Islam, by contrast, insists that it is a universal, natural religion, more or less incumbent now on all humanity. (Past prophets were valid in their day, and followers of their revelation can be tolerated today, but really followers of Moses, Jesus, Adam, and so on ought to see that Islam is the corrected and completed form of their faith). As a result, the Islamic food laws, the Islamic lunar calendar, the Arabic language in which the Koran was revealed, the specific postures and Arabic words of Islamic prayer: these are not just something for one religious community and one nation, but for all. Thus pork is not just something "we Muslims" don’t eat, it is something that really no one should eat, even if out of the generosity of Islam its private consumption is allowed to the benighted. Much of the peculiar nature of Islam from the Jewish or Christian perspective is its insistence on things that seem so clearly culturally relative (food, calendars, specific prayer forms, etc.) are in fact part of the natural religion of humanity. As Alain Besançon argued in this fascinating article (unfortunately not available free on the web -- I highly recommend you dig it out in print), it is the peculiar relation of Islam as a revealed natural and universalized particular religion that makes it different from either pole of the Christian-Jewish continuum.

Christianity recognizes the same disjunction between the laws of Moses and the laws of Noah (even if we hesitate to codify the specific seven Noachide laws) that Judaism recognizes. The difference is, is that the Christian religion refuses, or should refuse, to make salvation dependent on religious culture, while still being a true religion, rather than the purely abstract, bloodless natural religion of Judaism's "Noachide religion." This is the heart of Paul’s revelation about Christian liberty and both his teaching and the "Noachide laws" are differing reactions of parochial Judaism to the wider world of Greco-Roman culture. Unfortunately, Christianity has often back-slid into designating particular foods, or calendars, or prayer forms as incumbent on all mankind. The Eastern Orthodox church, for example, declared fermented mare’s milk (Turkish qumyz or Mongolian esüg or airag), part of the staple diet of the Central Eurasian nomads, to be unclean, something that caused great hardship for Christians in the Mongol empire, and made conversion to Orthodoxy essentially impossible for Turco-Mongol nomads.

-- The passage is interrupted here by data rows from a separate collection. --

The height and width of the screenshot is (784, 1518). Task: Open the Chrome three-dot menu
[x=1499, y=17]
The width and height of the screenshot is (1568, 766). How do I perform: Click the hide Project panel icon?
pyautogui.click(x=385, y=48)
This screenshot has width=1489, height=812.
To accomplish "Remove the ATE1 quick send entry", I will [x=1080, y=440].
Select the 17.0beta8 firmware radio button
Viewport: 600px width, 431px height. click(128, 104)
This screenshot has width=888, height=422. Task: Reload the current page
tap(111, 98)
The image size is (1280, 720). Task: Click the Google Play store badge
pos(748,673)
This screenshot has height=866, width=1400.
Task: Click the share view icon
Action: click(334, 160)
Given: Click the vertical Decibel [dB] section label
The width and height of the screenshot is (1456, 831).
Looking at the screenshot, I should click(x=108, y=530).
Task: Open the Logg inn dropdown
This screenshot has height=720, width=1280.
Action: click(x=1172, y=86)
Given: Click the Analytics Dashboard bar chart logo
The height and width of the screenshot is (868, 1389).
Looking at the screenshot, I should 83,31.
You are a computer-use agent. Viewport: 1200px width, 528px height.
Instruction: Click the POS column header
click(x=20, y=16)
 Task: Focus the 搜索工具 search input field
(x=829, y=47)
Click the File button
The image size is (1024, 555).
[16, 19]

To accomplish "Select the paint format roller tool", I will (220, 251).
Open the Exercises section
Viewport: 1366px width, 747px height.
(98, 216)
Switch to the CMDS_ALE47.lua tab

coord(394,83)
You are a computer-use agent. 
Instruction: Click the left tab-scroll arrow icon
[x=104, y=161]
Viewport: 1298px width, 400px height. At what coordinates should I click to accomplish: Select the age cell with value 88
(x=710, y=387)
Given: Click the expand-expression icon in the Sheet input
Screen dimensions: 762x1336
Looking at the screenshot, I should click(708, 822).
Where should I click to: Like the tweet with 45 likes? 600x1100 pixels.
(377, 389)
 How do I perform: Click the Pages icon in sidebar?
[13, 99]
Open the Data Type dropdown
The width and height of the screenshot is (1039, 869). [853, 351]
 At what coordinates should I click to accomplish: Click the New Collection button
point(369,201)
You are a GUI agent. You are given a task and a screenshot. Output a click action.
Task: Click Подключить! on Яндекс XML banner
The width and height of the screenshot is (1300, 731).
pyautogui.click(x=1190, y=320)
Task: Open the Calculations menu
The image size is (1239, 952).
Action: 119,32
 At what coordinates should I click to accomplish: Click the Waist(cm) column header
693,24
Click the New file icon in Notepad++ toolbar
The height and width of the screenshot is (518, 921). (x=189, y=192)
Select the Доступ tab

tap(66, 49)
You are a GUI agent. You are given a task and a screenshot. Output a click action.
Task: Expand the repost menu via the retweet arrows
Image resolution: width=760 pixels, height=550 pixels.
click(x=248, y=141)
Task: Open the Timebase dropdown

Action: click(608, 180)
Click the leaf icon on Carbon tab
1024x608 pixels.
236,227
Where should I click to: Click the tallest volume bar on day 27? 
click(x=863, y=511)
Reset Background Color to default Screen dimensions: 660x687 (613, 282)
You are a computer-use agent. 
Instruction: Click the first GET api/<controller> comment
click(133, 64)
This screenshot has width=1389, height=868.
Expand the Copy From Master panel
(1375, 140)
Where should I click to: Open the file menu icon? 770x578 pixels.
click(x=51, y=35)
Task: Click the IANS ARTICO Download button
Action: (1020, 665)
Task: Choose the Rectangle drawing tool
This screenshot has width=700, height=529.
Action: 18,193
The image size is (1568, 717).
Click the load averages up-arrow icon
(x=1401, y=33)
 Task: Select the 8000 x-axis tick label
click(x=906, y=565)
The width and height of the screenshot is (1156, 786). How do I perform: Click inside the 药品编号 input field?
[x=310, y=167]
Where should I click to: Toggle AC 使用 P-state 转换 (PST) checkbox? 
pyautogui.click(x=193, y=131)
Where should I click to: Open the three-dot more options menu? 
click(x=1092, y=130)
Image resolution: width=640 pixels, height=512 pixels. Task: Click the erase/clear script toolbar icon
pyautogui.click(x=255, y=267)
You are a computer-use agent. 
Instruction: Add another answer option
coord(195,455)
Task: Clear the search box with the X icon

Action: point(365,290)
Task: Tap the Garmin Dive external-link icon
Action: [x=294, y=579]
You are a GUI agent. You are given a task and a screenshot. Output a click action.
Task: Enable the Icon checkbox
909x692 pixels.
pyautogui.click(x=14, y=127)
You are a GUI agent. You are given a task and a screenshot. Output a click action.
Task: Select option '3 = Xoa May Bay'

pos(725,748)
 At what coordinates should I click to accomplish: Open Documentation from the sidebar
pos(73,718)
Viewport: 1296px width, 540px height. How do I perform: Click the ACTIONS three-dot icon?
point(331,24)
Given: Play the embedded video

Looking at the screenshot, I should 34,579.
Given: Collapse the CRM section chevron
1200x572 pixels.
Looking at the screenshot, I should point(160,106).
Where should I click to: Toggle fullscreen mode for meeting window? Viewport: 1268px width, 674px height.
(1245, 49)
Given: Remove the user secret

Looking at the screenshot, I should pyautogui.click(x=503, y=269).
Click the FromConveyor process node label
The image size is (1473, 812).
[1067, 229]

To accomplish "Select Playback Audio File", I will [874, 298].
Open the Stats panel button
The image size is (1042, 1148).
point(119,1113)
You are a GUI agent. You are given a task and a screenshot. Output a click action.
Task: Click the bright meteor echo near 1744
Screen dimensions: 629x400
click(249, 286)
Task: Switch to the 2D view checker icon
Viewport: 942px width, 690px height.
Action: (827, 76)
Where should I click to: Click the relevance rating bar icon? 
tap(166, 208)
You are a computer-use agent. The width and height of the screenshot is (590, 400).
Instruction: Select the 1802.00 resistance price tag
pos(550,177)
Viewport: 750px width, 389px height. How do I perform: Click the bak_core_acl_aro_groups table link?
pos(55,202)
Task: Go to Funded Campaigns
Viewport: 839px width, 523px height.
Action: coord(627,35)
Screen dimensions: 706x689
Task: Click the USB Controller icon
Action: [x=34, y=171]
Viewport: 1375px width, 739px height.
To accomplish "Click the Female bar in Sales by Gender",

Even more strange -- and dangerous -- is the tendency in some corners of the Reformed world to adopt the laws of Moses as the positive code of Christian life. If we take the laws of Moses and universalize them, then the Christian church becomes Joshua’s Twelve Tribes and the whole world becomes Canaan. The result is a universal duty of iconoclasm, of destruction and replacement of the unclean idolatrous inhabitants with the clean Biblical ones.

*Curiously, though, the distinction of clean and unclean animals is found in the account of the flood itself (Gen. 7:2-3), which would suggest the clean vs. unclean food has some universal basis. This ambiguity at least in phrasing -- were pigs really unclean before and then cleansed by an act of God, or was their uncleanness never more than a special command of God? -- is continued in the New Testament; compare Mark 7:14-23 with Acts 10:9-16.

**Judaism also restricts a number of Mosaic laws to the Promised Land itself. For example, in Rabbinic interpretation, the laws on releasing debts in the Jubilee year or leaving fields fallow every seven years, and the attendant divine promises, are valid only in the Land of Israel. Jewish farmers or businessmen in Ukraine or America are not expected to follow these laws and have no promise of plenty if they do. Thus it is also true that religious Judaism in the Land of Israel is far less tolerant than it is in the lands of exile. PDPA can be pretty risky in some Jewish quarters of Jerusalem!